▶ **Given data**:

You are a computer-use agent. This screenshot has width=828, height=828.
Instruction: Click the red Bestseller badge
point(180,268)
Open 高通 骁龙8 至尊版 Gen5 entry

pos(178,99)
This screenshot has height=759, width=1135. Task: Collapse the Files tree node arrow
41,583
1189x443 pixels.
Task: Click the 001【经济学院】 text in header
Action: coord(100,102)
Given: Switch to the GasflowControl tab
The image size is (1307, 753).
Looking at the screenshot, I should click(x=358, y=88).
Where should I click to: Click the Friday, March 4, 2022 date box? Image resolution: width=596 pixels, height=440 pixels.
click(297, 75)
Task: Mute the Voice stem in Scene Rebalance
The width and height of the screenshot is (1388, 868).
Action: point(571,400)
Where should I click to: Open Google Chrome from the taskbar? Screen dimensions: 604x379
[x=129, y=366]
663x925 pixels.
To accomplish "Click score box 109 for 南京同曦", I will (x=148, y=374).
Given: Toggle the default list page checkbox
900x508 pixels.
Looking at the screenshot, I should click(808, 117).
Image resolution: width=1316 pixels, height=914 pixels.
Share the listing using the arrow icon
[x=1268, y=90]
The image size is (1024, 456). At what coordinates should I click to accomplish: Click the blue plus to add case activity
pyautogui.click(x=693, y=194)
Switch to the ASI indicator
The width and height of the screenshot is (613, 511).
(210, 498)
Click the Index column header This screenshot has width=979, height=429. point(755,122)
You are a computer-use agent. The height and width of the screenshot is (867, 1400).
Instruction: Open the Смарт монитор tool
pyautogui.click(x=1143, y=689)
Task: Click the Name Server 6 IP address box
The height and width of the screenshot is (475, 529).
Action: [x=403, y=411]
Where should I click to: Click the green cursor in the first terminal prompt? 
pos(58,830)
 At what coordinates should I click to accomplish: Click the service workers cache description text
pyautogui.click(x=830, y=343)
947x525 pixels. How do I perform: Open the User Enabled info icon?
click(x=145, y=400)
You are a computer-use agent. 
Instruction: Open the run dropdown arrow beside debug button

▶ **What you should do**:
Please return the full listing exactly as it appears.

▶ **Output of the task**:
You are a computer-use agent. This screenshot has width=828, height=828.
Instruction: Click the red Bestseller badge
point(180,268)
Open 高通 骁龙8 至尊版 Gen5 entry

pos(178,99)
This screenshot has height=759, width=1135. Task: Collapse the Files tree node arrow
41,583
1189x443 pixels.
Task: Click the 001【经济学院】 text in header
Action: coord(100,102)
Given: Switch to the GasflowControl tab
The image size is (1307, 753).
Looking at the screenshot, I should click(x=358, y=88).
Where should I click to: Click the Friday, March 4, 2022 date box? Image resolution: width=596 pixels, height=440 pixels.
click(297, 75)
Task: Mute the Voice stem in Scene Rebalance
The width and height of the screenshot is (1388, 868).
Action: point(571,400)
Where should I click to: Open Google Chrome from the taskbar? Screen dimensions: 604x379
[x=129, y=366]
663x925 pixels.
To accomplish "Click score box 109 for 南京同曦", I will (x=148, y=374).
Given: Toggle the default list page checkbox
900x508 pixels.
Looking at the screenshot, I should click(808, 117).
Image resolution: width=1316 pixels, height=914 pixels.
Share the listing using the arrow icon
[x=1268, y=90]
The image size is (1024, 456). At what coordinates should I click to accomplish: Click the blue plus to add case activity
pyautogui.click(x=693, y=194)
Switch to the ASI indicator
The width and height of the screenshot is (613, 511).
(210, 498)
Click the Index column header This screenshot has width=979, height=429. point(755,122)
You are a computer-use agent. The height and width of the screenshot is (867, 1400).
Instruction: Open the Смарт монитор tool
pyautogui.click(x=1143, y=689)
Task: Click the Name Server 6 IP address box
The height and width of the screenshot is (475, 529).
Action: [x=403, y=411]
Where should I click to: Click the green cursor in the first terminal prompt? 
pos(58,830)
 At what coordinates should I click to accomplish: Click the service workers cache description text
pyautogui.click(x=830, y=343)
947x525 pixels. How do I perform: Open the User Enabled info icon?
click(x=145, y=400)
You are a computer-use agent. 
Instruction: Open the run dropdown arrow beside debug button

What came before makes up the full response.